The Careers Centre offers one-to-one advice to all students on a taught postgraduate course and offers a programme of events to assist students in building their employability skills.
- A good 2.1 Honours undergraduate degree in a relevant discipline.
- If you studied your first degree outside the UK, see the international entry requirements.
- English language proficiency.
The qualifications listed are indicative of minimum requirements for entry. Some academic Schools will ask applicants to achieve significantly higher marks than the minimum. Obtaining the listed entry requirements will not guarantee you a place, as the University considers all aspects of every application including, where applicable, the writing sample, personal statement, and supporting documents.
- CV or résumé. This should include your personal details with a history of your education and employment to date.
- a sample of academic written work in English (2,000 words).

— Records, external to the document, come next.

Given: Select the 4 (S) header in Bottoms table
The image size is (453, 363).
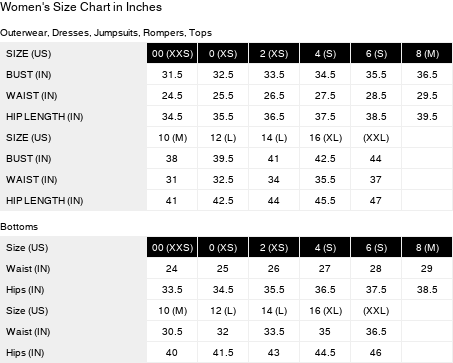Looking at the screenshot, I should coord(325,247).
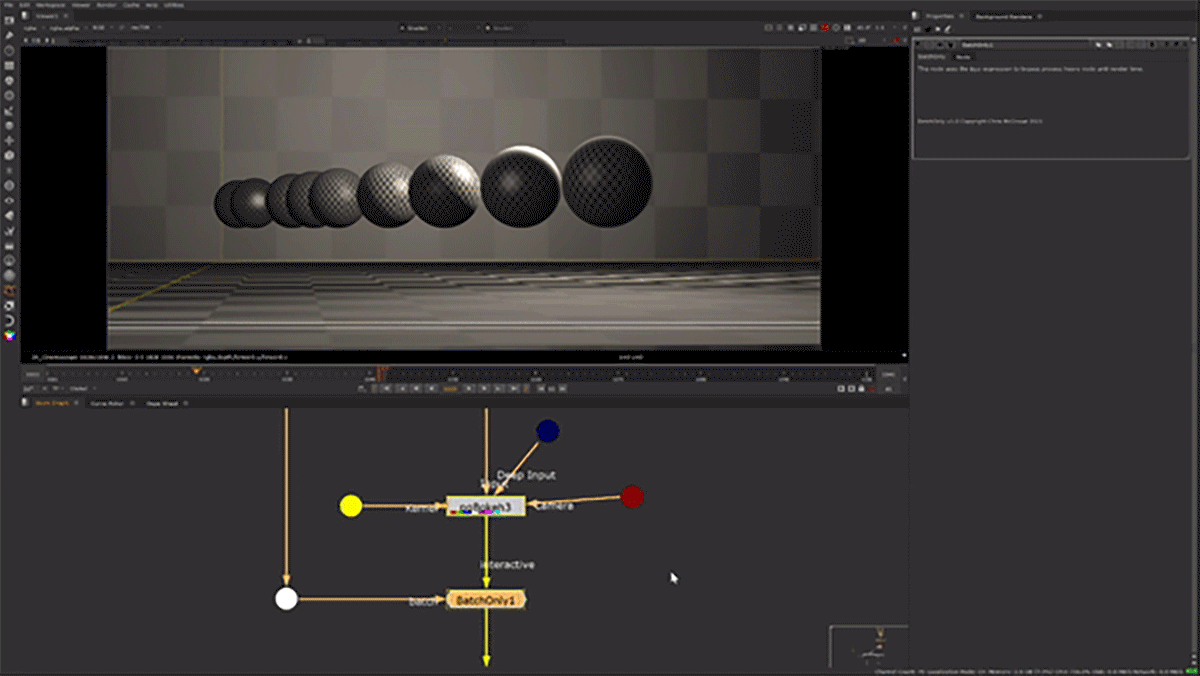Switch to the Curve Editor tab
1200x676 pixels.
(105, 403)
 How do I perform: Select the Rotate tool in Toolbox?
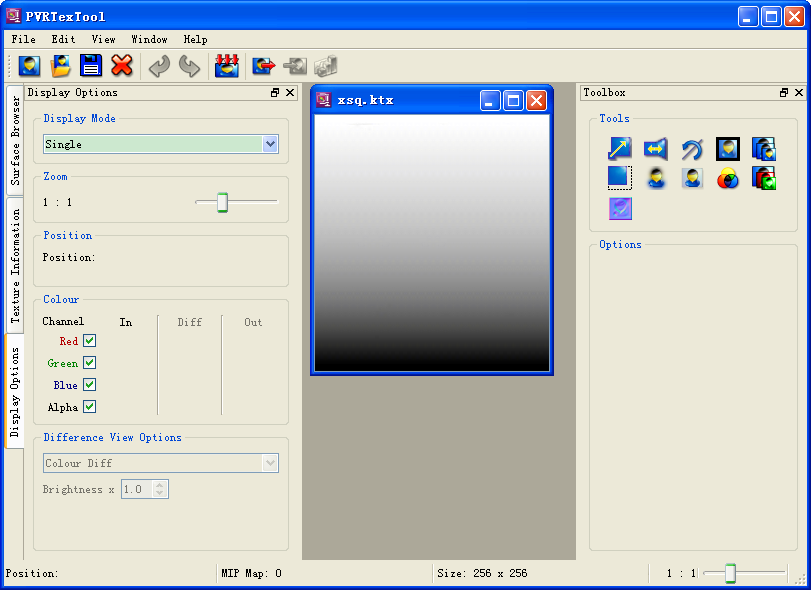[x=692, y=149]
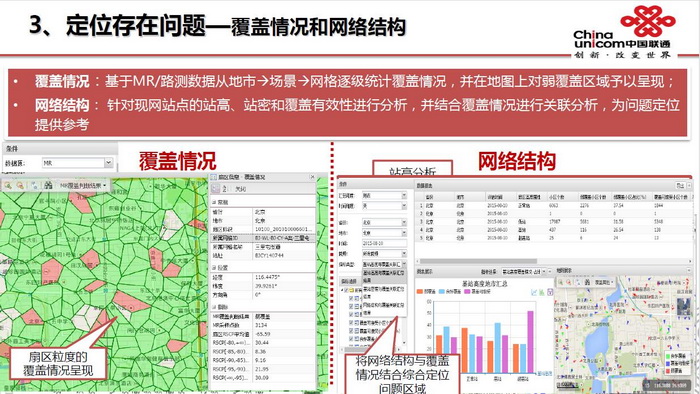The width and height of the screenshot is (700, 394).
Task: Toggle first checkbox in indicator tree
Action: (x=346, y=290)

- two original signed academic references.
- academic transcripts and degree certificates.
- Evidence of English language proficiency (required if English is not your first language).
- covering letter (optional).
Dewar Arts Awards
These awards fund exceptional young artists in any discipline who do not have the financial means to achieve their full potential.
Recent Graduate Discount
The University of St Andrews offers a 10% discount in postgraduate tuition fees to students who are eligible to graduate or who have graduated from St Andrews within the last three academic years and are starting a postgraduate programme with the University of St Andrews.